High blood pressure, or hypertension, is one of the most common medical problems—affecting about one quarter of all Americans. It is also the most common cardiovascular condition in competitive athletes.
Blood pressure can be thought of as looking at the stress on the heart. The top number is known as the systolic pressure and measures the stress when the heart is actively beating. The bottom number is called the diastolic pressure which measures the stress when the heart is at rest, between beats. The greater the stress on the heart, the greater the risk of strokes, heart attacks, and heart failure.
In adults, normal blood pressure is less than 120/80. Blood pressure between 120-139/80-89 is considered pre-hypertension, which puts someone at an increased risk of developing hypertension in their future. Stage 1 hypertension is when the blood pressure is between 140-159/90-99. Stage 2 is over 160/100, which puts you at a 150-300% increased risk of having a stroke, heart attack, or heart failure.

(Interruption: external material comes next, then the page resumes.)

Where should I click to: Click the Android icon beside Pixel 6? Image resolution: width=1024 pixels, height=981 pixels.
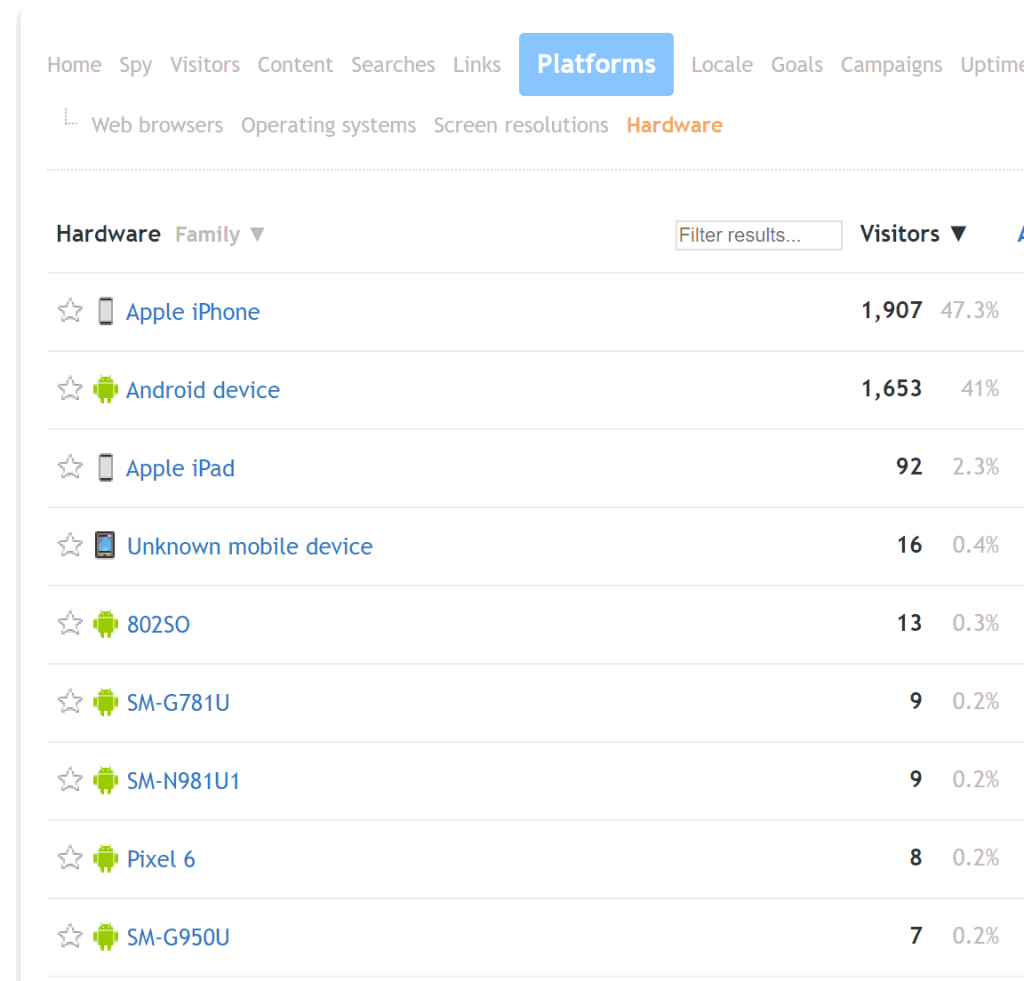pyautogui.click(x=105, y=858)
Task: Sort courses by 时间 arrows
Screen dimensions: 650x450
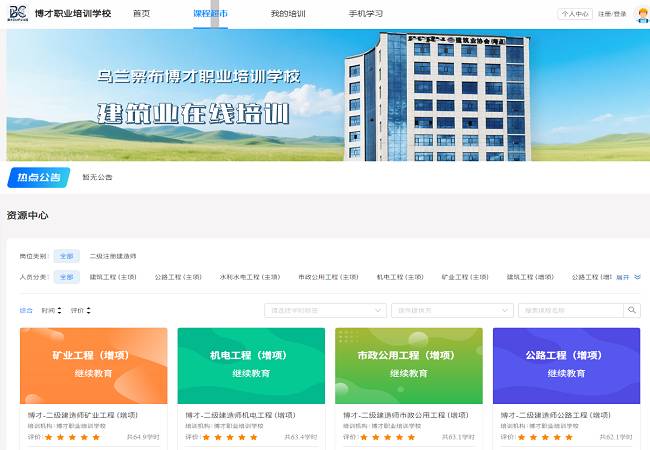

So if you have high blood pressure, what can you do to get it down? Eating a healthy diet and exercising are a great start. But, depending on the height of your blood pressure, there may be certain exercises you should avoid until your blood pressure is under better control. In particular, anyone with stage 2 hypertension needs to have their blood pressure controlled before they start an exercise program. Your doctor can discuss these issues with you in detail.